*Set task*:
Rewrite every line of the records below as a numbered list, skipping any blank lines. Leave the pictures out of your answer.

# START OF The records

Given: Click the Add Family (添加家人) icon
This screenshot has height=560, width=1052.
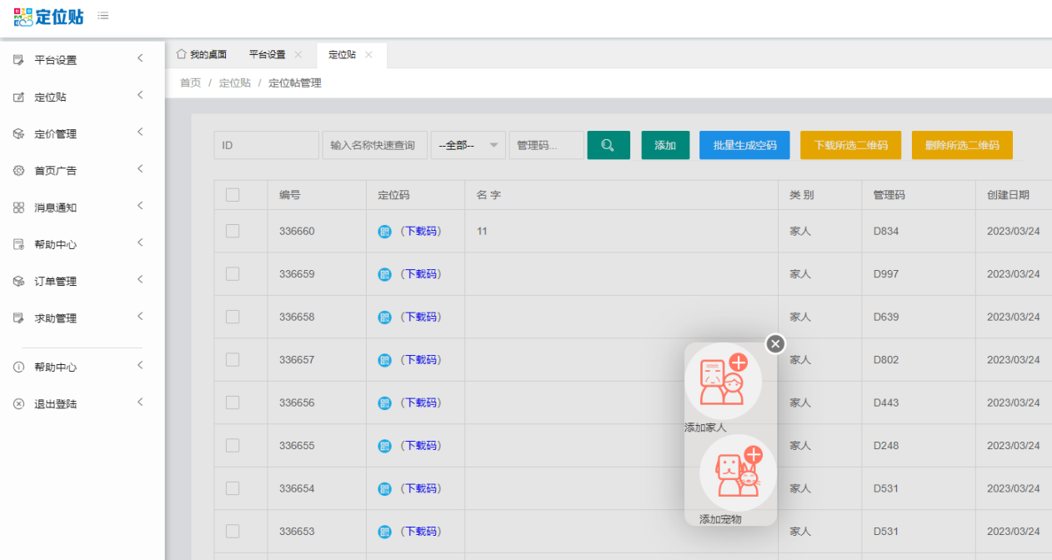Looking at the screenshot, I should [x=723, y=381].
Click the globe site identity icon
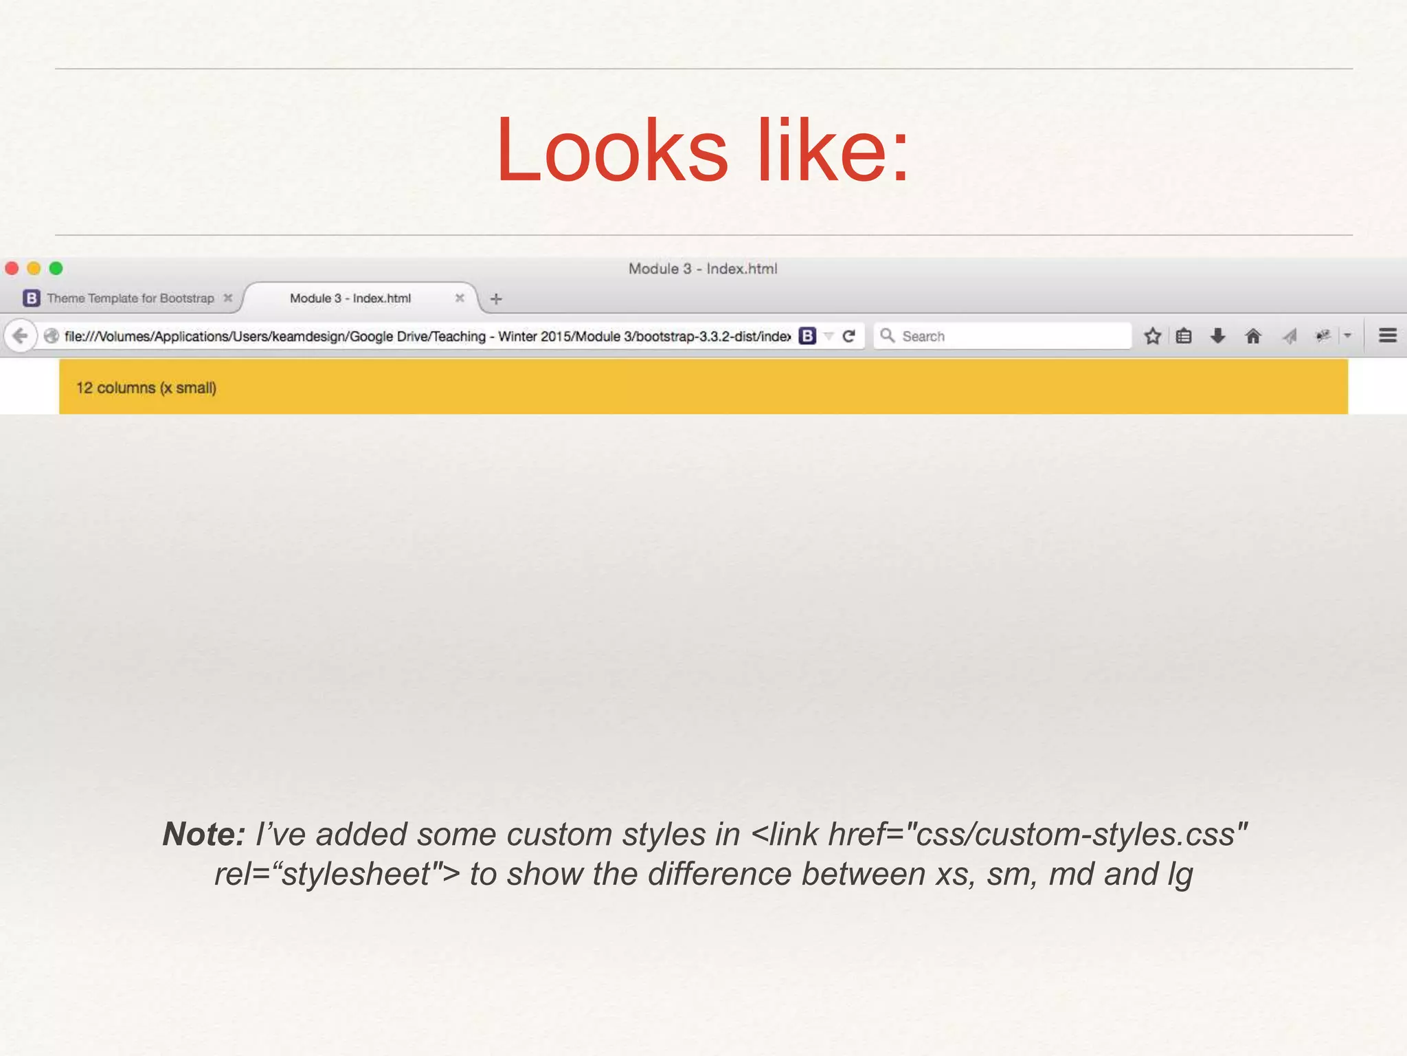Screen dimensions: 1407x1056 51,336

# END OF The records

*Task response*:
1. Given: Click the Add Family (添加家人) icon
2. This screenshot has height=560, width=1052.
3. Looking at the screenshot, I should [x=723, y=381].
4. Click the globe site identity icon
5. Screen dimensions: 1407x1056 51,336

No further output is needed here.